К нам в гости приходил Вейланд Родд, негр, актер, много снимавшийся в наших фильмах из «той» жизни. С мамой они говорили по-английски (к маме вообще тянулись люди, говорившие по-английски, она переводила с ангдийского поэзию). Я в первый раз увидел черного человека, страшно испугался, заорал, спрятался — знаю это со слов мамы.
Если посмотреть на этот мир не с моей точки зрения, а с какой-то по возможности объективной, попытаться выразить происходящее вокруг в телеграфной сводке, картина получится занимательнейшая.
1947 год. Железный занавес. Начало антикосмополитской кампании. Журналы, газеты полны антисемитских карикатур, клеймят предателей, безродных отщепенцев, обличают на собраниях, сажают, ссылают. В январе 1948-го убит Михоэлс.
Что происходит в нашем доме? Мне дают манную кашу. С маслом.
Приходит какая-то сумасшедшая женщина, приятельница мамы, они о чем-то говорят за закрытой дверью. Спустя годы узнаю, что это была жена Санаева. Под пальто она завернула себя в отрезы крепдешина и коверкота, просила маму все это спрятать. Санаева арестовали, она боялась самого худшего, хотела спасти хоть что-то. Через пару недель Всеволода Васильевича, на всю жизнь напутанного, выпустили.
Наверное, среди тех, кто приходил к нам, были и стукачи, хотя кто мог знать, кто стукач, кто не стукач. Подозревали все всех — время было такое. Не мне судить тех, кто согласился на это печальное занятие. Всякие могли быть обстоятельства, и если «органы» за тебя брались всерьез, то попробуй не согласись! Желание спасти семью, детей, собственную жизнь, по моему разумению, важнее любых принципов. Это естественно. Если хотите, это слабость. Но слабость очень человеческая.
Меня огорчила картина Алеши Габриловича (увы, уже покойного) «Мой друг — стукач». Его искренность показалась мне надуманной. Что мы из картины узнали? Что стукачом быть плохо. Что, когда идет дождь, мокро. Алеше было проще — у него был папа, его в стукачи не вербовали. У Димы Оганяна такого папы не было, его завербовали. Не знаю, у многих ли хватило бы твердости отказаться. Я сочувствую тем, кто угодил в осведомители. Ничего хорошего в этом занятии нет. Но люди есть люди. Какие могут быть другие принципы, если надо спасать семью?

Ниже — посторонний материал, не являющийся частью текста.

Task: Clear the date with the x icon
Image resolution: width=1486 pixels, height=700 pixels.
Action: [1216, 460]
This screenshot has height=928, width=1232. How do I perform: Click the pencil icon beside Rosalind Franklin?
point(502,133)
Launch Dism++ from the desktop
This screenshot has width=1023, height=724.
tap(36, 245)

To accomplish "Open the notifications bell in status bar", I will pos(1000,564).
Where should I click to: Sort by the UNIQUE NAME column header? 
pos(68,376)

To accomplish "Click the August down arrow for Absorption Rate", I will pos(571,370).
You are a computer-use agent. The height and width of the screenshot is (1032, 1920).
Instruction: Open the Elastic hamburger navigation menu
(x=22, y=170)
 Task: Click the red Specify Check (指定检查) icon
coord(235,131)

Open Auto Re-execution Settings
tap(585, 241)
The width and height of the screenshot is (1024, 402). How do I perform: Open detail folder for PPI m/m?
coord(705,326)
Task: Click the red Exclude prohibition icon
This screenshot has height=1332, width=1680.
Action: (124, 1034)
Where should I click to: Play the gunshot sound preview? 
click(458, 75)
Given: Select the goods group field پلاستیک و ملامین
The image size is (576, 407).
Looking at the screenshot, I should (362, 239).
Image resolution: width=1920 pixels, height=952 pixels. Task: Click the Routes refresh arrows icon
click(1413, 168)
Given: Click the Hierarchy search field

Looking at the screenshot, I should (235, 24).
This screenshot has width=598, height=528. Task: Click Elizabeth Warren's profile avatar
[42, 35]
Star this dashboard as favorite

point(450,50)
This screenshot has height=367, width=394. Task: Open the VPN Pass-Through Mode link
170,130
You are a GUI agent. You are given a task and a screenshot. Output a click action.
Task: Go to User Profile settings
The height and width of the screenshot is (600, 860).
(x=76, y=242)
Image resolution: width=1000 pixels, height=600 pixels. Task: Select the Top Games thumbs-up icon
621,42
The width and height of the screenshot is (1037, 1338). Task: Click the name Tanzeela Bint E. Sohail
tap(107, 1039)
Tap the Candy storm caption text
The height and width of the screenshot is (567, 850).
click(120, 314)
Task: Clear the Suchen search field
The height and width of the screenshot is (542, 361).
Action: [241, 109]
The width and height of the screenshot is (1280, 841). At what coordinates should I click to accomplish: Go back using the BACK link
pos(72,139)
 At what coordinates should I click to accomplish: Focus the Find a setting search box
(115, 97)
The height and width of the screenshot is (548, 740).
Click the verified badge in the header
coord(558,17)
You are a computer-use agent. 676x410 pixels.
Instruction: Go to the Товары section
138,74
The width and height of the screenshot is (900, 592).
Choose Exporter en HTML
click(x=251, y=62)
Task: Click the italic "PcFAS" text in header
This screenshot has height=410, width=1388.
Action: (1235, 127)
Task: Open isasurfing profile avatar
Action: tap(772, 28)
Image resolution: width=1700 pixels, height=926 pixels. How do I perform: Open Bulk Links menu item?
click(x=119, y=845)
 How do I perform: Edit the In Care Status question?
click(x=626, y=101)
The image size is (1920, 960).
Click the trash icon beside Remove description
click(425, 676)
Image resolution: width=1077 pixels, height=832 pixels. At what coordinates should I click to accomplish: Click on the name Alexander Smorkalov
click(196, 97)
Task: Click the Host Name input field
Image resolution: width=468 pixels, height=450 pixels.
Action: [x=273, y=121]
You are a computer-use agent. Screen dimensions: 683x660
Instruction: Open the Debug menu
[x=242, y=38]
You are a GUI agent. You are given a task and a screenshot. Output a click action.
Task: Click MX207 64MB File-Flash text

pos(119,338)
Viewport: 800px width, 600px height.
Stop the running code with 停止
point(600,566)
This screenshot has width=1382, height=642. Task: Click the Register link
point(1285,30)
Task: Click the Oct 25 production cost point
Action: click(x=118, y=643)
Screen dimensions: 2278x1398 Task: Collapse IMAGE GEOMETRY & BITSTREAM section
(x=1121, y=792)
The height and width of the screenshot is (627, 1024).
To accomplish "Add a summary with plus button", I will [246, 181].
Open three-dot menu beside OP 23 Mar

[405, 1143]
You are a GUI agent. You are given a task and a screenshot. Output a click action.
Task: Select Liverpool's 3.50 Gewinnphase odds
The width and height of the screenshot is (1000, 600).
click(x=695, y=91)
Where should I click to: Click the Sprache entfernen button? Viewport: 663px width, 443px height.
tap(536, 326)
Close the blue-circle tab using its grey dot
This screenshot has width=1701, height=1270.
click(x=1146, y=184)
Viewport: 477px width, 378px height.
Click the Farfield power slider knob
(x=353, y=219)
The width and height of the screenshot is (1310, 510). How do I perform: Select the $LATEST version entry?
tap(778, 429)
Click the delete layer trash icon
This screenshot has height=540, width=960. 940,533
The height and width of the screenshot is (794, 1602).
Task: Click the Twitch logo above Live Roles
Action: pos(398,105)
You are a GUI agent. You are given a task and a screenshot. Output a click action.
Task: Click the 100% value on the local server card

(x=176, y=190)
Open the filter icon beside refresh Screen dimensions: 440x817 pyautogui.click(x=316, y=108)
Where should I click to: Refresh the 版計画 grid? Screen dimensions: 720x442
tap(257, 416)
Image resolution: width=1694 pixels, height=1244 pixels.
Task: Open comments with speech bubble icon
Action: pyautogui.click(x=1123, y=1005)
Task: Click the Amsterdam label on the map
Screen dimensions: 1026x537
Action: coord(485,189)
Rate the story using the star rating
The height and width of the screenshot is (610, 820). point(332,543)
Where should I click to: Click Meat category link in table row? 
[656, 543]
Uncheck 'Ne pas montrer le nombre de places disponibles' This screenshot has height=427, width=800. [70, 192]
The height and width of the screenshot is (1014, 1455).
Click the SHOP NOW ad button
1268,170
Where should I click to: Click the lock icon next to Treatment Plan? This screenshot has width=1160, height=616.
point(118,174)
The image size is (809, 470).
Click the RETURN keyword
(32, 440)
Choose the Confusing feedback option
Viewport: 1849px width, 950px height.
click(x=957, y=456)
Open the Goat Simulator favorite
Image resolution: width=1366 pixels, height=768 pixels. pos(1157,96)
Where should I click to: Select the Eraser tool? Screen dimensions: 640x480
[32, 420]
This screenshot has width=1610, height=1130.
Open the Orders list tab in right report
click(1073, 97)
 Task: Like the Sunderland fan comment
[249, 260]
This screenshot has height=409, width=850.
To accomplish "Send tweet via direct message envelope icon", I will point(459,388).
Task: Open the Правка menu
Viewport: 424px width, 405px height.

Отец рассказывал мне, что позже, в 50-60-е годы, по временам его приглашали в гости к «академику». «Академиком» на самом деде был высокий чин госбезопасности, изображавший из себя для иностранцев радушного хозяина, принимающего в своем доме цвет московской интеллигенции. Ничего особого от отца не требовалось. Надо было просто сидеть за столом, пить, есть, вести светские разговоры, в общем, «чувствовать себя непринужденно». Гостями в этом доме были известные артисты, крупные ученые, писатели. Никто не отказывался. Хотя, наверное, не всех и приглашали.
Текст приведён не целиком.